Listed entries —
- - - -
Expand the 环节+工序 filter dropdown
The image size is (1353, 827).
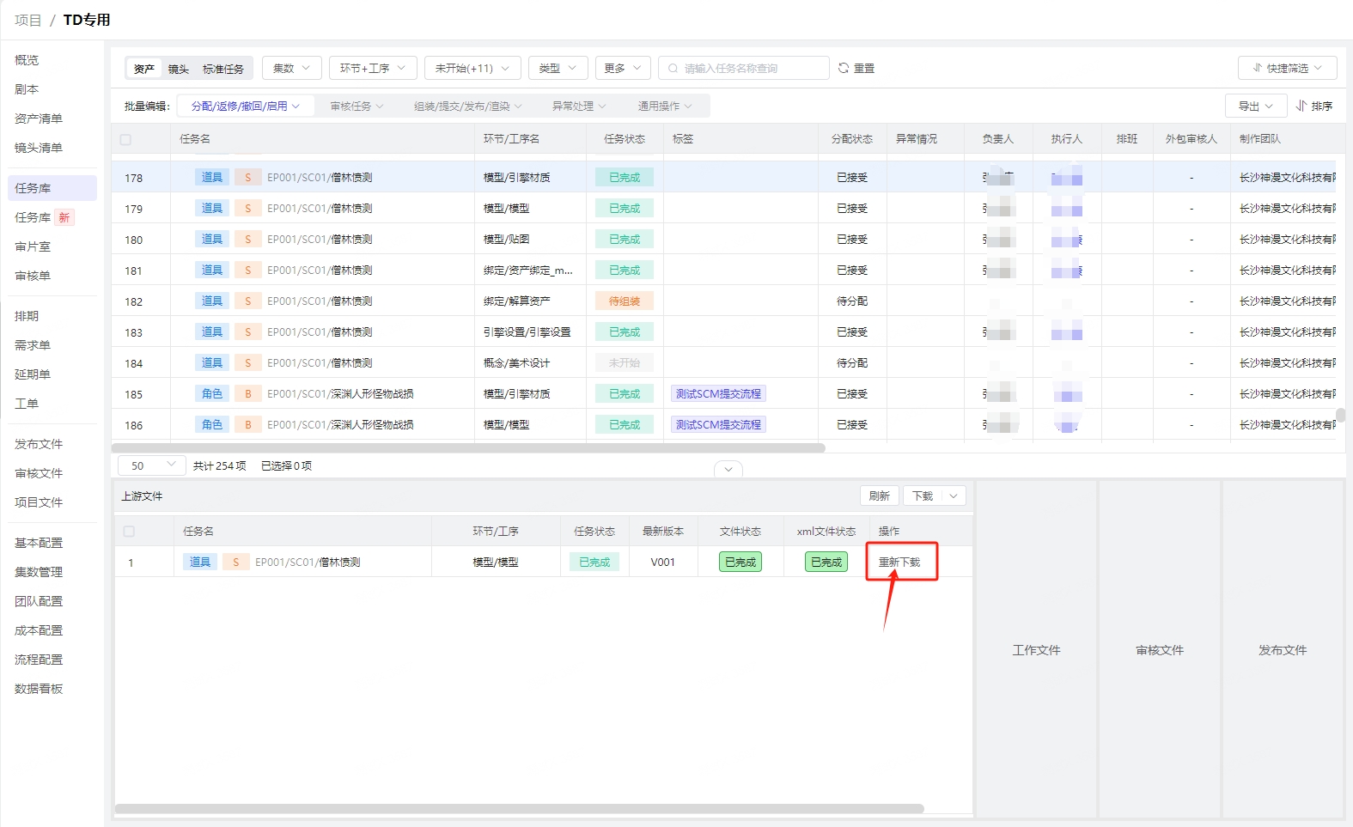pyautogui.click(x=373, y=68)
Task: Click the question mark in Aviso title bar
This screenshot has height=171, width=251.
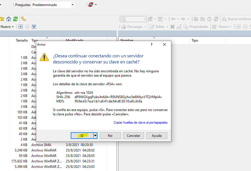Action: 152,45
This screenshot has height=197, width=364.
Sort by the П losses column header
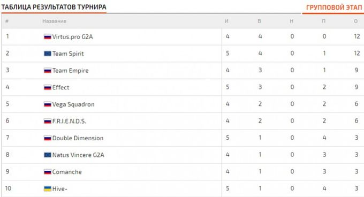point(324,21)
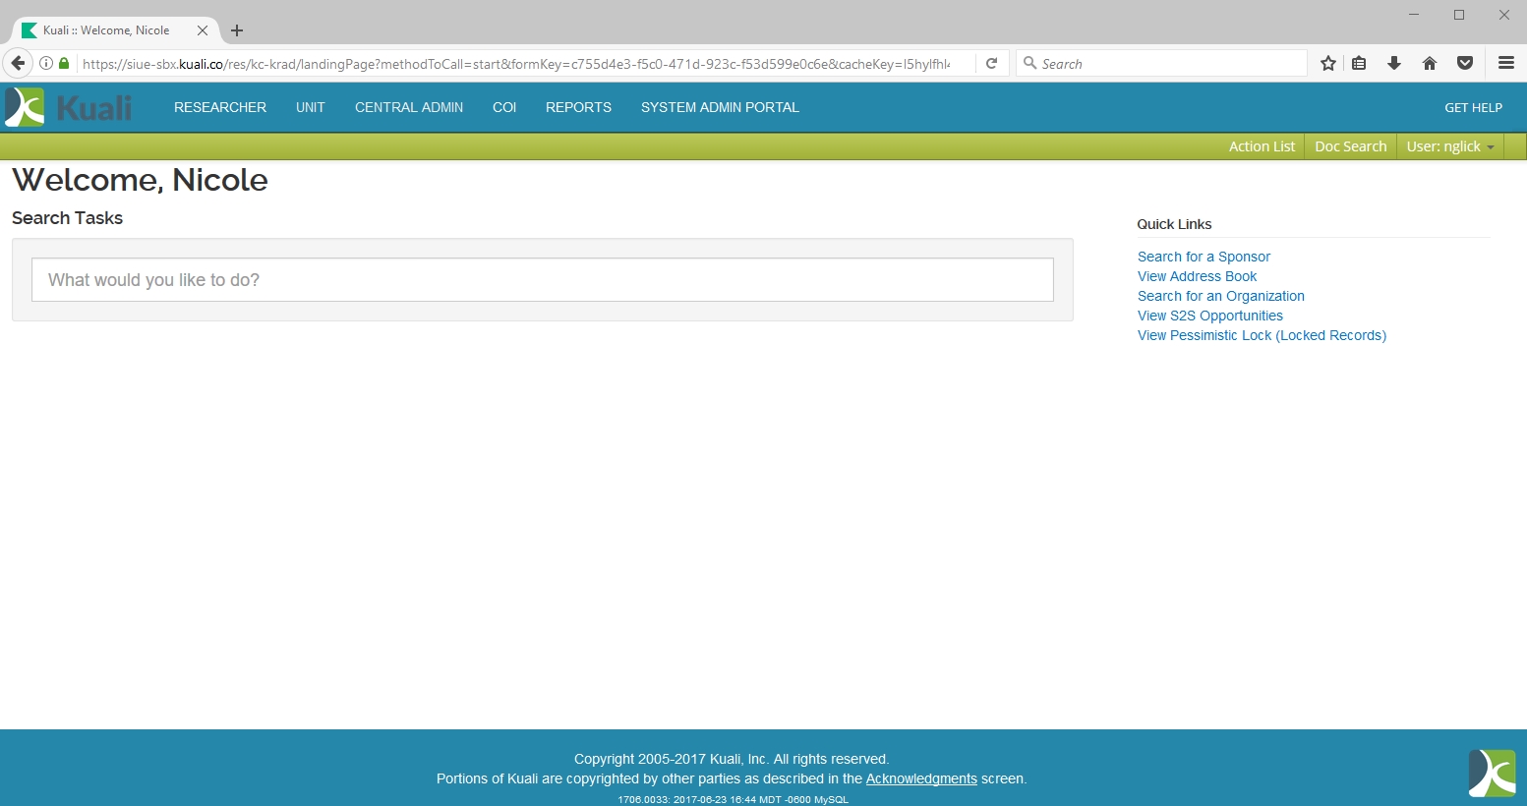This screenshot has height=806, width=1527.
Task: Open View S2S Opportunities link
Action: click(1209, 316)
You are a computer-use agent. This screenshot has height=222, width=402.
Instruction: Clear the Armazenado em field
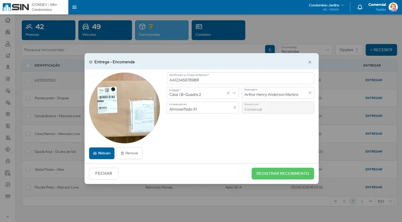tap(235, 107)
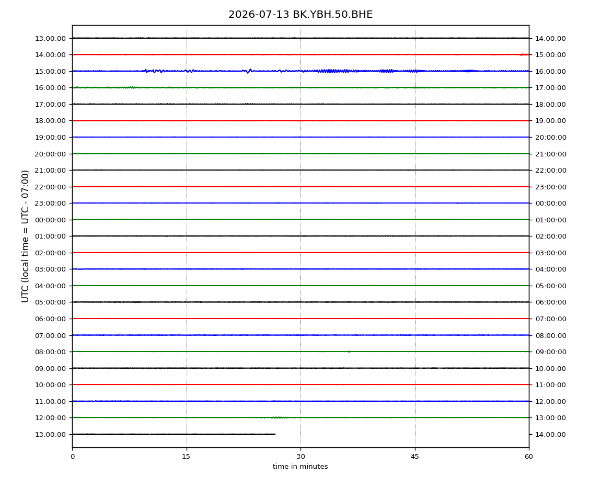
- - - -
Problem requirements —
Retype verbatim only the lines beginning with the line that contains "This screenshot has height=197, width=364." and ending with the last line of the listing above; pictures are to be excluded.

Exercise response —
This screenshot has height=197, width=364.
Sort by the П losses column header
point(324,21)
This screenshot has height=806, width=1527.
Task: Open View S2S Opportunities link
Action: click(1209, 316)
You are a computer-use agent. This screenshot has height=222, width=402.
Instruction: Clear the Armazenado em field
tap(235, 107)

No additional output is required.